■ **Raw records**:
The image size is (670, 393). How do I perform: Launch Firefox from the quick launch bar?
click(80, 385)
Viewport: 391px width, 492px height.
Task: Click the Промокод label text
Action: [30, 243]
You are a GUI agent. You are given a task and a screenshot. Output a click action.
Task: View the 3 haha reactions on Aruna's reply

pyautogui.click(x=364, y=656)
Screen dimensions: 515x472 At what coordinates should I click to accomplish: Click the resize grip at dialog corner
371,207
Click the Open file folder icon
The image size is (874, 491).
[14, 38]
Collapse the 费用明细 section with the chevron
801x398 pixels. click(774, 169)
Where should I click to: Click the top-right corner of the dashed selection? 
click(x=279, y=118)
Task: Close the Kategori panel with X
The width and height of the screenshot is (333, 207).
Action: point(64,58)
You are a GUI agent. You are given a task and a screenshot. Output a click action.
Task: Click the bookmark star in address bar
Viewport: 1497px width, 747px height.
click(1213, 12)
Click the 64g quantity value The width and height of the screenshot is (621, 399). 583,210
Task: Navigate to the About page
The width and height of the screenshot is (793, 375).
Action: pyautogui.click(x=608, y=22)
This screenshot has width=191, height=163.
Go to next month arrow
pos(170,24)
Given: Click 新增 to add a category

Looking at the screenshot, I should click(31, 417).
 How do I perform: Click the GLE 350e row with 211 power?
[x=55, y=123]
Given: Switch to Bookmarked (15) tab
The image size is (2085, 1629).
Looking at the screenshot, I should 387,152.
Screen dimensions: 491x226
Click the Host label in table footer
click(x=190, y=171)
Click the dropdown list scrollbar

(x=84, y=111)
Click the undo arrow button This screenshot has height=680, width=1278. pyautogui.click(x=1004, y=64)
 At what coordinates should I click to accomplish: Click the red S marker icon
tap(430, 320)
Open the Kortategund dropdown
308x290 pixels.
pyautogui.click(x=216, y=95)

■ **Aim**: Format every line of the items above as a JSON list of strings, one string per line, leaving out blank lines.

■ **Answer below**:
[
  "The image size is (670, 393). How do I perform: Launch Firefox from the quick launch bar?",
  "click(80, 385)",
  "Viewport: 391px width, 492px height.",
  "Task: Click the Промокод label text",
  "Action: [30, 243]",
  "You are a GUI agent. You are given a task and a screenshot. Output a click action.",
  "Task: View the 3 haha reactions on Aruna's reply",
  "pyautogui.click(x=364, y=656)",
  "Screen dimensions: 515x472 At what coordinates should I click to accomplish: Click the resize grip at dialog corner",
  "371,207",
  "Click the Open file folder icon",
  "The image size is (874, 491).",
  "[14, 38]",
  "Collapse the 费用明细 section with the chevron",
  "801x398 pixels. click(774, 169)",
  "Where should I click to: Click the top-right corner of the dashed selection? ",
  "click(x=279, y=118)",
  "Task: Close the Kategori panel with X",
  "The width and height of the screenshot is (333, 207).",
  "Action: point(64,58)",
  "You are a GUI agent. You are given a task and a screenshot. Output a click action.",
  "Task: Click the bookmark star in address bar",
  "Viewport: 1497px width, 747px height.",
  "click(1213, 12)",
  "Click the 64g quantity value The width and height of the screenshot is (621, 399). 583,210",
  "Task: Navigate to the About page",
  "The width and height of the screenshot is (793, 375).",
  "Action: pyautogui.click(x=608, y=22)",
  "This screenshot has width=191, height=163.",
  "Go to next month arrow",
  "pos(170,24)",
  "Given: Click 新增 to add a category",
  "Looking at the screenshot, I should click(31, 417).",
  " How do I perform: Click the GLE 350e row with 211 power?",
  "[x=55, y=123]",
  "Given: Switch to Bookmarked (15) tab",
  "The image size is (2085, 1629).",
  "Looking at the screenshot, I should 387,152.",
  "Screen dimensions: 491x226",
  "Click the Host label in table footer",
  "click(x=190, y=171)",
  "Click the dropdown list scrollbar",
  "(x=84, y=111)",
  "Click the undo arrow button This screenshot has height=680, width=1278. pyautogui.click(x=1004, y=64)",
  " At what coordinates should I click to accomplish: Click the red S marker icon",
  "tap(430, 320)",
  "Open the Kortategund dropdown",
  "308x290 pixels.",
  "pyautogui.click(x=216, y=95)"
]